The Marineland Single Bright LED Lighting System is the brightest idea in aquarium lighting! This powerful and amazingly energy efficient light fixture produces 300 Lumens, provides 17,000 lifetime hours, and boasts the following great features:

* Flexible Mounting System - integrated adjustable mounting legs offer flexibility. Adjustable to fit aquariums 18" to 24".
* 3 Mode On/Off Switch - allows you to provide different lighting profiles including daytime, lunar, and off positions.
* Single Power Source - low voltage, ENERGY STAR qualified power supply increases safety and peace of mind. Less cords, less clutter, and better for the environment.
* Daylight LED Lamps - 60mW white LEDs provide equivalent output to typical single fluorescent bulb lighting. Creates a shimmer that mimics the underwater effect of natural sunlight
* Lunar LED Lamps - 60mW energy efficient blue light replicates the moon light cycle.


----------



## carmenh (Dec 20, 2009)

These are great viewing lights but I don't think too many thing will grow with them...


----------



## parasuco (Mar 30, 2011)

carmenh said:


> These are great viewing lights but I don't think too many thing will grow with them...


Hey carmenh,

Should I add an extra light fixture or just invest on a new one. I need some thing that I can get a decent growth and plants some more low light plants and somewhat affordable. This led light is cheap but I guess I got what I payed for.


----------



## carmenh (Dec 20, 2009)

That's up to you. I would recommend at least 2 x t5ho but I am FAR from a plant/co2 expert.
It's not that these ml fixtures are bad, they're not, they're just probably not right for your needs. If you have the room to use it in combo with t5's, it'll look awesome!


----------



## Antoine Doinel (Dec 20, 2010)

You won't grow anything with it. Some low light plants will probably survive, but that's about it.

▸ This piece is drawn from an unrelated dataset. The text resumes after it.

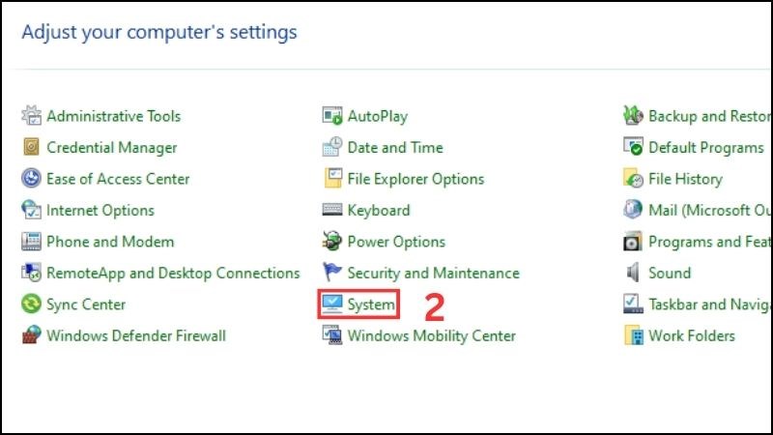
Task: Open the Phone and Modem link
Action: point(110,242)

I'd just exchange it. Unless you're willing to build something yourself, do what carmenh said and get a T5HO rig.


----------



## Beijing08 (Jul 19, 2010)

the single bright is impossible to grow plants, whereas the double bright might give you a bit of success growing low light plants.


----------



## Kerohime (Jan 10, 2011)

I'm using double bright right now and stuff like hygro, java fern, mosses, riccia are growing really slowly.


----------